Konecranes is providing BHP with five new cranes, ranging from 1 t to 3.5 t lifting capacity, being a mixture of CLX chain hoists and CXT wire rope hoists, designed to optimise efficiency, safety and reliability.

This will help BHP futher reduce downtime and “keep operations running smoothly”, Montgomerie said.


Konecranes safety inspections are designed to assess the remaining life of cranes and determine whether it is safer and more cost-effective to replace a crane, repair it, or perform a modernisation, the company says.

Jeevan Pattian, Northwest Service, Konecranes Australia and New Zealand, said: “In addition to safety and compliance, our inspections can also identify areas where gains in productivity can be realised.”

Pattian, who oversaw the BHP Olympic Dam inspections and new crane delivery processes, said the company is always looking out for tailored customer solutions, with the Olympic Dam installations being no different.

The latest Konecranes CLX chain hoists, of the type to be used at Olympic dam, incorporate a longer lifetime, with up to 1,600 hours on most models with a full load, and a durable aluminium construction, according to Konecranes.

Durability of the lift chain is a key element in the CLX’s design for service.

“The patented chain sprocket dramatically improves the durability of the chain.
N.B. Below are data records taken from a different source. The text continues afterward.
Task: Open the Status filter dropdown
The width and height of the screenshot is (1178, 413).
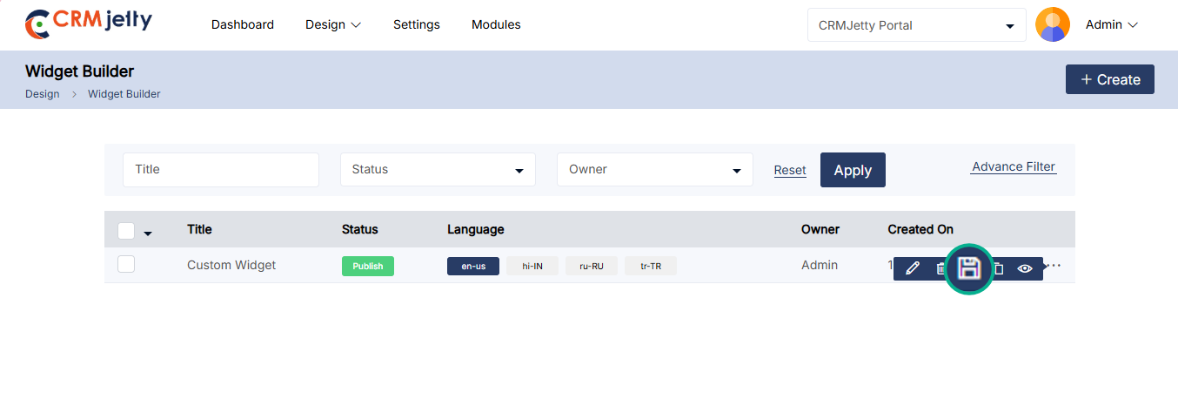Action: pyautogui.click(x=438, y=169)
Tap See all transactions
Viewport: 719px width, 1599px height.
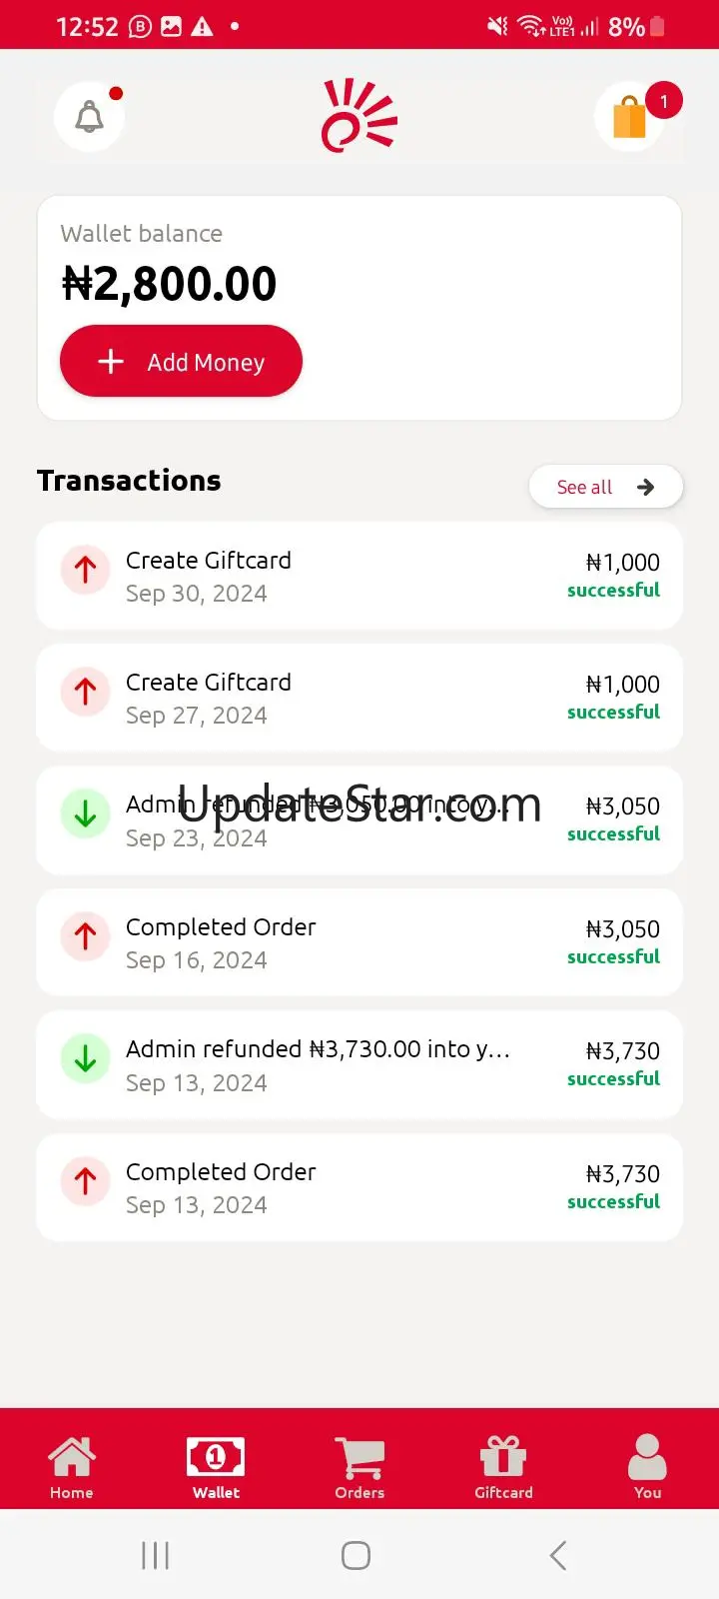point(605,487)
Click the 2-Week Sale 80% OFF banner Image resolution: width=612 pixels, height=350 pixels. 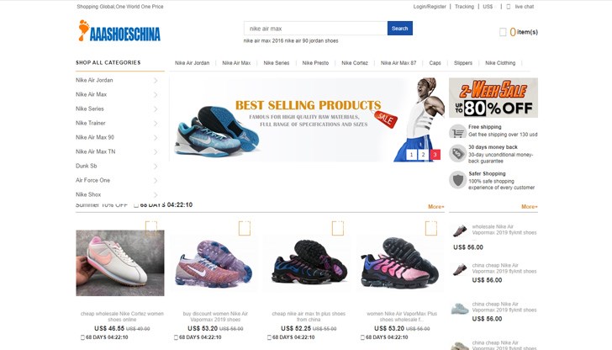pos(493,98)
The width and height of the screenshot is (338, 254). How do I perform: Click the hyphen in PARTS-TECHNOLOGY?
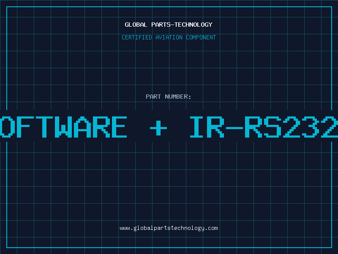(x=172, y=25)
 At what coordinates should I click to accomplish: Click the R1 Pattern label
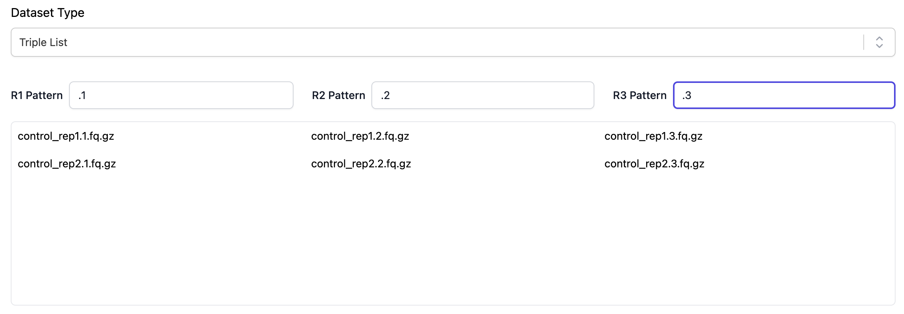pyautogui.click(x=37, y=95)
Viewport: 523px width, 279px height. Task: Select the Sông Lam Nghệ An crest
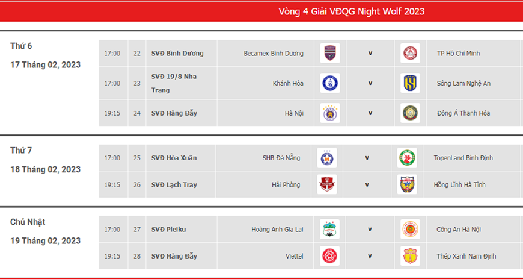coord(410,83)
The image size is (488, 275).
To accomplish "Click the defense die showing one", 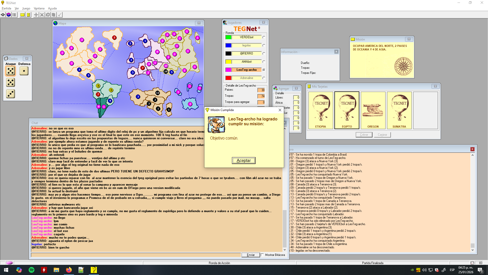I will 24,71.

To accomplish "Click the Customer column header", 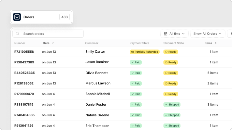I will (92, 43).
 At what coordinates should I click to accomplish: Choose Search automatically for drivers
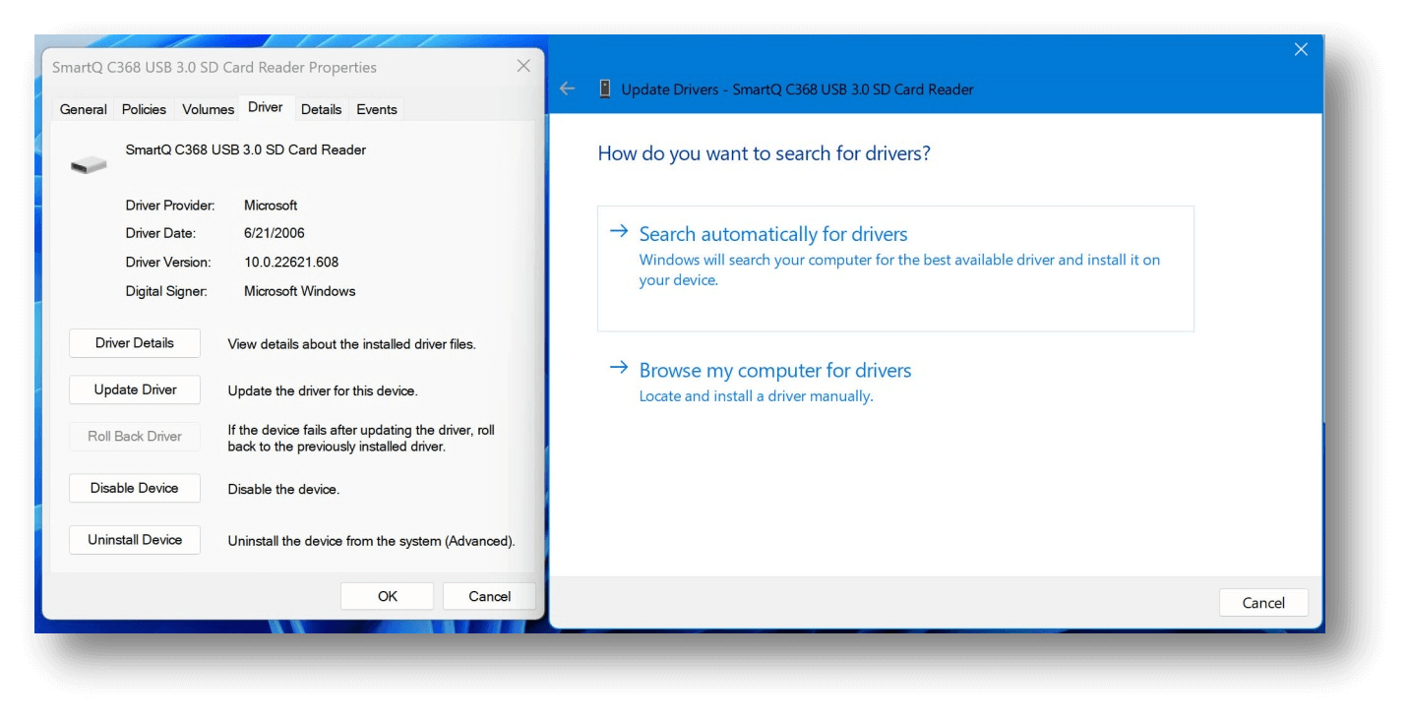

The oil lubrication-based transmission reduces the operating temperature, enabling increased power. Furthermore, the new transmission is maintenance-free and quiet to operate,” Konecranes said.

The CLX’s transmission increases the speed ratio between low and fast speeds, with the new 6:1 ratio enabling a safe and accurate installation speed and an extremely fast movement speed.

“The wider speed range makes the CLX chain hoist 25% faster than its predecessor, which helps speed up the work cycle and improves work efficiency,” the company said.

The hoist also benefits from increased safety functions. For example, the brake and the clutch have been installed on the same axle to prevent the load from dropping even if the clutch breaks down.

The CXT wire rope hoist cranes – also being installed at Olympic Dam – have easy and effective load handling and optimum dimensions for space saving solutions, the company said.

They also use the latest technology for improved load accuracy, versatility and ease of use – “making them the industry leader in medium-heavy indoor cranes”, Konecranes says.

The CXT can lift up to 80 t, depending on the model, with the new reeving system extending the lifetime of the ropes by as much as 40%.

The cranes also benefit from an adaptive speed range on light to medium lifting applications and an extended speed range on heavy to very heavy lifting.

This allows for very slow speeds – important in the moment of load lift-off and lowering – and the ability to lift up to 50% faster than traditional hoisting control, Konecranes said.